Collected data entries
--

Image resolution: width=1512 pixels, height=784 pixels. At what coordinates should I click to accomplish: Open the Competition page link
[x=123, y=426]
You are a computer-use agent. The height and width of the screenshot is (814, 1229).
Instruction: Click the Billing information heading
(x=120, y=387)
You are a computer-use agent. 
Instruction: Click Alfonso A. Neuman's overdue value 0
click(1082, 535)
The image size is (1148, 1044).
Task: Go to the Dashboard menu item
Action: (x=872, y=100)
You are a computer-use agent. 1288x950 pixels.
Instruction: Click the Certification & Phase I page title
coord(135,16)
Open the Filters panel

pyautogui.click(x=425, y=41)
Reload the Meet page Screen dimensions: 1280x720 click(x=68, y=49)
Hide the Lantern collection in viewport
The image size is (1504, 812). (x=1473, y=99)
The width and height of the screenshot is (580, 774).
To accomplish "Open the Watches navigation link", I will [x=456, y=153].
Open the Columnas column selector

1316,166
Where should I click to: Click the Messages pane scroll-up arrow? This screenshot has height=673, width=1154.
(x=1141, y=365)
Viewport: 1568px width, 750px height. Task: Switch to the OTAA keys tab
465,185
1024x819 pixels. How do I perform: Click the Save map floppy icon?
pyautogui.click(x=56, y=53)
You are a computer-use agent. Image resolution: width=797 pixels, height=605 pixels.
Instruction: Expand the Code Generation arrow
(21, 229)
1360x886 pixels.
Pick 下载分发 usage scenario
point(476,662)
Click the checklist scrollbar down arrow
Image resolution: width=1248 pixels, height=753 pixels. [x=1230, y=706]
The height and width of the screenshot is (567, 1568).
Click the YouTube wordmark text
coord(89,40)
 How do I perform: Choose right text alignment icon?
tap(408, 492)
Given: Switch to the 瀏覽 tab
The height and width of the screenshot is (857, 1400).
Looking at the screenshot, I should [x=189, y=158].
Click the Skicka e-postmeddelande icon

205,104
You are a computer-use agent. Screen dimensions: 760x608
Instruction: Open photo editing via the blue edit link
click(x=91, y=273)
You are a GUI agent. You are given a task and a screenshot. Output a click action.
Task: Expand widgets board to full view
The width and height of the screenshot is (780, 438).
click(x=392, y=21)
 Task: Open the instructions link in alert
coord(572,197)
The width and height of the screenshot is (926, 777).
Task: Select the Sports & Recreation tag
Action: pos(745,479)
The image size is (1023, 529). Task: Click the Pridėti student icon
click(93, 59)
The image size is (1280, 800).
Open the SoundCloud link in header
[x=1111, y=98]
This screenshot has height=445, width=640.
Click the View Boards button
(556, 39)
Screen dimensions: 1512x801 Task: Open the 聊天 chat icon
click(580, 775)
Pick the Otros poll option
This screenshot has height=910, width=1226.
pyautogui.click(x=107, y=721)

--

WORK INSTRUCTION
The data above should be copied out with complete accuracy.

SOLUTION TO THE PROBLEM
Image resolution: width=1512 pixels, height=784 pixels. At what coordinates should I click to accomplish: Open the Competition page link
[x=123, y=426]
You are a computer-use agent. The height and width of the screenshot is (814, 1229).
Instruction: Click the Billing information heading
(x=120, y=387)
You are a computer-use agent. 
Instruction: Click Alfonso A. Neuman's overdue value 0
click(1082, 535)
The image size is (1148, 1044).
Task: Go to the Dashboard menu item
Action: (x=872, y=100)
You are a computer-use agent. 1288x950 pixels.
Instruction: Click the Certification & Phase I page title
coord(135,16)
Open the Filters panel

pyautogui.click(x=425, y=41)
Reload the Meet page Screen dimensions: 1280x720 click(x=68, y=49)
Hide the Lantern collection in viewport
The image size is (1504, 812). (x=1473, y=99)
The width and height of the screenshot is (580, 774).
To accomplish "Open the Watches navigation link", I will [x=456, y=153].
Open the Columnas column selector

1316,166
Where should I click to: Click the Messages pane scroll-up arrow? This screenshot has height=673, width=1154.
(x=1141, y=365)
Viewport: 1568px width, 750px height. Task: Switch to the OTAA keys tab
465,185
1024x819 pixels. How do I perform: Click the Save map floppy icon?
pyautogui.click(x=56, y=53)
You are a computer-use agent. Image resolution: width=797 pixels, height=605 pixels.
Instruction: Expand the Code Generation arrow
(21, 229)
1360x886 pixels.
Pick 下载分发 usage scenario
point(476,662)
Click the checklist scrollbar down arrow
Image resolution: width=1248 pixels, height=753 pixels. [x=1230, y=706]
The height and width of the screenshot is (567, 1568).
Click the YouTube wordmark text
coord(89,40)
 How do I perform: Choose right text alignment icon?
tap(408, 492)
Given: Switch to the 瀏覽 tab
The height and width of the screenshot is (857, 1400).
Looking at the screenshot, I should [x=189, y=158].
Click the Skicka e-postmeddelande icon

205,104
You are a computer-use agent. Screen dimensions: 760x608
Instruction: Open photo editing via the blue edit link
click(x=91, y=273)
You are a GUI agent. You are given a task and a screenshot. Output a click action.
Task: Expand widgets board to full view
The width and height of the screenshot is (780, 438).
click(x=392, y=21)
 Task: Open the instructions link in alert
coord(572,197)
The width and height of the screenshot is (926, 777).
Task: Select the Sports & Recreation tag
Action: pos(745,479)
The image size is (1023, 529). Task: Click the Pridėti student icon
click(93, 59)
The image size is (1280, 800).
Open the SoundCloud link in header
[x=1111, y=98]
This screenshot has height=445, width=640.
Click the View Boards button
(556, 39)
Screen dimensions: 1512x801 Task: Open the 聊天 chat icon
click(580, 775)
Pick the Otros poll option
This screenshot has height=910, width=1226.
pyautogui.click(x=107, y=721)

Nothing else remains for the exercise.